• **Direction**:
Reproduce each of the following entries line for line, without any alteration.

Data on locating visible targets
Start

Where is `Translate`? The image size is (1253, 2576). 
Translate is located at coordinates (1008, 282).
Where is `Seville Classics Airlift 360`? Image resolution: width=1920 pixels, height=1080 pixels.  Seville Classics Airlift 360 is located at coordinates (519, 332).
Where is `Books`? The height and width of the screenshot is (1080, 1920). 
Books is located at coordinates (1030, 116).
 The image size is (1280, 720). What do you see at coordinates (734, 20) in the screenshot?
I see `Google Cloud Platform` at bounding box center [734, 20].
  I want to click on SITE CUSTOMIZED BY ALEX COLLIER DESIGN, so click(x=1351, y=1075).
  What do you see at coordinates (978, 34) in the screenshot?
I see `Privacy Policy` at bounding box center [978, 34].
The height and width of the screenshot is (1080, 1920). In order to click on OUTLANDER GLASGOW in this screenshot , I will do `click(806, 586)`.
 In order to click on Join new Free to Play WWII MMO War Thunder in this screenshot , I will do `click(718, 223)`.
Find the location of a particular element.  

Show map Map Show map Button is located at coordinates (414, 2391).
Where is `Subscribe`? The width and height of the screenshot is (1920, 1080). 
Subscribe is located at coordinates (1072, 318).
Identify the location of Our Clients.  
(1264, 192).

End

• **Answer to this problem**:
Where is `Translate`? The image size is (1253, 2576). 
Translate is located at coordinates (1008, 282).
Where is `Seville Classics Airlift 360`? Image resolution: width=1920 pixels, height=1080 pixels.  Seville Classics Airlift 360 is located at coordinates (519, 332).
Where is `Books`? The height and width of the screenshot is (1080, 1920). 
Books is located at coordinates (1030, 116).
 The image size is (1280, 720). What do you see at coordinates (734, 20) in the screenshot?
I see `Google Cloud Platform` at bounding box center [734, 20].
  I want to click on SITE CUSTOMIZED BY ALEX COLLIER DESIGN, so click(x=1351, y=1075).
  What do you see at coordinates (978, 34) in the screenshot?
I see `Privacy Policy` at bounding box center [978, 34].
The height and width of the screenshot is (1080, 1920). In order to click on OUTLANDER GLASGOW in this screenshot , I will do `click(806, 586)`.
 In order to click on Join new Free to Play WWII MMO War Thunder in this screenshot , I will do `click(718, 223)`.
Find the location of a particular element.  

Show map Map Show map Button is located at coordinates (414, 2391).
Where is `Subscribe`? The width and height of the screenshot is (1920, 1080). 
Subscribe is located at coordinates (1072, 318).
Identify the location of Our Clients.  
(1264, 192).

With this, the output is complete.